THY Turkish Airlines is awaiting the country's national elections on 18 April with bated breath, as its future privatisation and relationship with Qualiflyer partner Swissair hang in the balance.

The hope is that a strong coalition government will emerge with the political backing to implement a package of economic reforms and a privatisation programme headed by Turkish Airlines. Until now the country's privatisation efforts have been weak to say the least, with a number of key privatisations being abolished by the courts due to alleged procedural anomalies.

In the meantime the airline is pressing ahead with its restructuring against a backdrop of contracting national economic growth and slowing tourism.

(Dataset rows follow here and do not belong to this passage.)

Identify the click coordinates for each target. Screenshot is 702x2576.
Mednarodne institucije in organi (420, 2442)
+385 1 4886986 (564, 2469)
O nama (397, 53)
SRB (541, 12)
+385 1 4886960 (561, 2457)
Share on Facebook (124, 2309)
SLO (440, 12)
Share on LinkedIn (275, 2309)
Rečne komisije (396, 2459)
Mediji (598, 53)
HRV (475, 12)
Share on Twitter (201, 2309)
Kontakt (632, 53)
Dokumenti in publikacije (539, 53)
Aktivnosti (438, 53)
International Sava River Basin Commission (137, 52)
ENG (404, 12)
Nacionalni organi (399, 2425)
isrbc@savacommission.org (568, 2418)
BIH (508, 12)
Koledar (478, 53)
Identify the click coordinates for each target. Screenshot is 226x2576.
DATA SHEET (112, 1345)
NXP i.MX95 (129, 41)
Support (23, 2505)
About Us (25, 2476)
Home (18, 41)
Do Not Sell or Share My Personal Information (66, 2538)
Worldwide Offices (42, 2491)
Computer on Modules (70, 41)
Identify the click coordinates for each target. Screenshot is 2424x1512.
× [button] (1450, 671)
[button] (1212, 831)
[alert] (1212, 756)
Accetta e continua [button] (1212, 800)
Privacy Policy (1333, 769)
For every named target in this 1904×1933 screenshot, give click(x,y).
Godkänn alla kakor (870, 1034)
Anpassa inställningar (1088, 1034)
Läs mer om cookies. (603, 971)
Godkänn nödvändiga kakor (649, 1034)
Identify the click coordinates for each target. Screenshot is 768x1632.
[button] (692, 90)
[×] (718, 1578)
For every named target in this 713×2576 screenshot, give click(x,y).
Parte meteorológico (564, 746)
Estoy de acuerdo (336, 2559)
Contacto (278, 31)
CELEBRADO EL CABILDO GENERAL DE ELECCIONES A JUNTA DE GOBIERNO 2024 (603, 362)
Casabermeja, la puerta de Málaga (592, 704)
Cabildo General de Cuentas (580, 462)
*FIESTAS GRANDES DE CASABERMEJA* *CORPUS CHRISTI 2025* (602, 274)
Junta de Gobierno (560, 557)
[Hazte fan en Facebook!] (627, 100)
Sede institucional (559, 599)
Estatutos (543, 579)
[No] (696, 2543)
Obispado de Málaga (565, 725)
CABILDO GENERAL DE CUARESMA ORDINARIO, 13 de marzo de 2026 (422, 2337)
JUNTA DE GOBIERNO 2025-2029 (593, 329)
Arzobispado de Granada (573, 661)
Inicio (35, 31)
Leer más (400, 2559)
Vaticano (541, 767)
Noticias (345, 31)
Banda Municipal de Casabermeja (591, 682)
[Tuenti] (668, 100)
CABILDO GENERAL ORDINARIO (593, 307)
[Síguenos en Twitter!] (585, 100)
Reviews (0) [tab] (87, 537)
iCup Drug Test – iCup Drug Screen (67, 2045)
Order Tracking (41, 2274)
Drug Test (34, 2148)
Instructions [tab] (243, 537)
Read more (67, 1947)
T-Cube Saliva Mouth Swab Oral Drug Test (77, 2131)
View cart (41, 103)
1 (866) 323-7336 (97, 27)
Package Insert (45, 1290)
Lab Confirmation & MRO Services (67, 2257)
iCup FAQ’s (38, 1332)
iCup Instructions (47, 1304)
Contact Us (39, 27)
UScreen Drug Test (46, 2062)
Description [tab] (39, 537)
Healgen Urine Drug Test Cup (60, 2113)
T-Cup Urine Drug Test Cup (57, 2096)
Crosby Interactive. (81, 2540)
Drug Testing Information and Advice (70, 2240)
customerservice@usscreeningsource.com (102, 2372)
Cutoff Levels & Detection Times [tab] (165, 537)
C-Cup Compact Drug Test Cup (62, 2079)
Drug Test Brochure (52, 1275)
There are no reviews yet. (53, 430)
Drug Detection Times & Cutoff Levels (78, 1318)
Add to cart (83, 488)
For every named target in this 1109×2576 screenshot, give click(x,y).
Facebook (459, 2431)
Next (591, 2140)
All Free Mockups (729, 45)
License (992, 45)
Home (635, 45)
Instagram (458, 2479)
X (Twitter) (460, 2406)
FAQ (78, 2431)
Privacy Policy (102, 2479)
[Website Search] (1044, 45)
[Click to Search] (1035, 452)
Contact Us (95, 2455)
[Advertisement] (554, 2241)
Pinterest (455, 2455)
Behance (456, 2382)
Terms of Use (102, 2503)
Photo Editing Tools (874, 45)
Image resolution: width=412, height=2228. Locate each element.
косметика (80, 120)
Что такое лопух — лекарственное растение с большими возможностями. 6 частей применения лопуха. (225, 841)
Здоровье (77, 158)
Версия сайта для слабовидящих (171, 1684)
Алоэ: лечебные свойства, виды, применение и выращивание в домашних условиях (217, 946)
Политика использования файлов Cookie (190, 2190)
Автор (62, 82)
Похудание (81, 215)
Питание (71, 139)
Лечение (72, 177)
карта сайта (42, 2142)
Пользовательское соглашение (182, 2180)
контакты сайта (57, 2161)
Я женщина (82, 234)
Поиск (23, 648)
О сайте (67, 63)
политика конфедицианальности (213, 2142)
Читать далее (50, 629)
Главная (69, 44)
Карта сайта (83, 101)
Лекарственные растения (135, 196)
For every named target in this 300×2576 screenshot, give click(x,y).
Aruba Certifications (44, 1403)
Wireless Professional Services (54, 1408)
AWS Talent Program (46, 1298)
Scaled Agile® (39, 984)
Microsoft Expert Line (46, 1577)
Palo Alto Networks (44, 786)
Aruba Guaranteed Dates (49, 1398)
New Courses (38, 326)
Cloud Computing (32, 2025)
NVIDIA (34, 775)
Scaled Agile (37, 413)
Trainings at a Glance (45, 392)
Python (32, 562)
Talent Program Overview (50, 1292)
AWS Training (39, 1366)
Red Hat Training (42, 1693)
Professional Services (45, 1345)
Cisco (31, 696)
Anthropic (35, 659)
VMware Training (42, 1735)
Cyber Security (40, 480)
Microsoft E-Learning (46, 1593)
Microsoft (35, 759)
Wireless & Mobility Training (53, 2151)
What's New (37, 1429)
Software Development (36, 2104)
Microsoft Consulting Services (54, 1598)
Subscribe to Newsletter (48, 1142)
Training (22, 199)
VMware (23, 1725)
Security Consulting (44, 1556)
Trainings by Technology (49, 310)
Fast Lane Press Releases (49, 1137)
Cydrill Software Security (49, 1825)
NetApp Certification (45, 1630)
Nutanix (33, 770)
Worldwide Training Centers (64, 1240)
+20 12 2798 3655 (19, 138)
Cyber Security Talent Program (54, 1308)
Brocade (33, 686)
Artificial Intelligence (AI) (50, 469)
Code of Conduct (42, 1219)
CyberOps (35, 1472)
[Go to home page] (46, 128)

Its membership of Qualiflyer is an essential part of THY's aim to improve its yields and poor service image. The carrier is heavily reliant on tourist traffic and its yields average just ó9.7, compared to ó14 for a carrier like Lufthansa. The airline plans to launch a marketing drive shortly and hopes to reap substantial benefits from Qualiflyer by offering premium passengers an extended network and frequent flier benefit, as well as improved sales and marketing.

However its participation in Qualiflyer's joint marketing company has been put on hold, following a refusal by the Turkish privatisation administration to approval THY's application to become a co-founder. Swissair has indicated its interest in purchasing a stake in THY when its privatisation goes ahead. However, the administration was concerned that such a close link to Swissair might hinder the privatisation process by deterring other prospective bidders, says analyst Emre Tezmen, with Bayindir Securities.

Just 1.8% of THY's stock is listed, giving the airline a market capitalisation of $1.8 billion, says Tezmen.

Meanwhile, the airline is pushing ahead with its co-operation with Qualiflyer in areas which do not require approval and looking at ways to boost its profitability. Tezmen expects the carrier to report a net result of $11.5 million, down from $18.8 million in 1997, on revenue of around $1.2 billion for 1998.

Plans to spin off its unprofitable domestic and regional operations into a separate subsidiary would save the airline an estimated $358-$793 million, says Tezmen, through increased efficiencies. The new airline will have Ankara as its hub and will operate an efficient hub and spoke system using 10 British Aerospace regional jets. The intention is to privatise the carrier although THY will remain majority shareholder.

The expansion of Istanbul's Ataturk Airport, with a new international terminal due for completion in mid-2000, will boost capacity from 11 million to 21 million passengers and help THY to reach its full growth potential.

Turkish Airlines is also implementing an ambitious $2.5 billion fleet renewal programme which will nearly treble its capacity by 2003. THY has 26 new Boeing 737-800s and two Airbus A340-300s on firm order plus options on another 23 737-800s.